What’s good about having a line of credit is that you can easily manage what you spend. If you think that you can still spare your equity to make your home smarter and more secure, it is best for you to take a home equity line of credit. However, you need to strive to pay your debt on time, as lenders will repossess your equity if you fail to pay up.
A home equity loan or a second mortgage functions just like a home equity line of credit. The only difference is that instead of getting a line of credit, you get a lump sum cash. The collateral of such a loan is still the equity of your home. The amount that you can loan is based on the difference between the mortgage balance due to the homeowner and the current market value of your home.
However, having the cash physically is risky. Not only it is prone to losing, but it may also be subject to impulsive buying. If you think that you are not an impulsive buyer and you can manage your money well, go for home equity loans.
You can finance the things that will make your home smarter and more secure by using credit cards. Depending on the agreement between you and your lender, you can have the maximum amount that you need or even more.
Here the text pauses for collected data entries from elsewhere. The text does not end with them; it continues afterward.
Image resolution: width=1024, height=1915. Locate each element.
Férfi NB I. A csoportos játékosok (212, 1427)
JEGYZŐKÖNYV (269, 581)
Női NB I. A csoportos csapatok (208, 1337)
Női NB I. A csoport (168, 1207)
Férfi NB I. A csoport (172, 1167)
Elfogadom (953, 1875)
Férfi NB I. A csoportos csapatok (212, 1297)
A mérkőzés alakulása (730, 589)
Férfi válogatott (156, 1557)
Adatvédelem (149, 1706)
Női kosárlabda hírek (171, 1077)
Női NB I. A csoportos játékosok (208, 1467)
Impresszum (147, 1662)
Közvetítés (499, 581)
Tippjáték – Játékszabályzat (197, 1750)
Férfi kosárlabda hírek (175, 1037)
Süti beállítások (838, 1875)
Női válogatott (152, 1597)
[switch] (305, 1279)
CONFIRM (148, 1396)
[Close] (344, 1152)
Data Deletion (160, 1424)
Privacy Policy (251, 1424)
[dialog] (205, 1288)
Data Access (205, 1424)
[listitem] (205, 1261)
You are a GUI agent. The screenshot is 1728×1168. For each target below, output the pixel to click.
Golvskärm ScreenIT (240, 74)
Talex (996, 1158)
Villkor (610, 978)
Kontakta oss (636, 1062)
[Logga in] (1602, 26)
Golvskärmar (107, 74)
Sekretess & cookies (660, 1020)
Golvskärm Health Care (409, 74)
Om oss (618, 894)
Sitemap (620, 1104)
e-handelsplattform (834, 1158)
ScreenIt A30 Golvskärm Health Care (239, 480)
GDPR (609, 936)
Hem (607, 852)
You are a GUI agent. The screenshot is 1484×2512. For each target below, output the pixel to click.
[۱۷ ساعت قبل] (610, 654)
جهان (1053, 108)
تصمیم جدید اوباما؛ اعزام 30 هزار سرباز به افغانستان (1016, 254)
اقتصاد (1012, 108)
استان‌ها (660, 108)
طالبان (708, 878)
Rewards are also given for every dollar that you spend using your credit card. In this way, you can gain rewards from purchasing expensive home security gadgets.
The best way to pay for your home improvement without worrying about incurring debt is saving money to pay for it. You can always opt to do multiple jobs as your financial sources, as long as you know how to manage your time, and you know how to prioritize things. Make sure that you can still pay for your daily expenses while saving money.
Having a smart and secure home is worth the money that you pay for it. As it is a security need, it should always be one of the priorities that you need to provide. There is nothing wrong with borrowing money to have such a home. As long as you know how to pay for it, you can turn your debt into needed home improvement.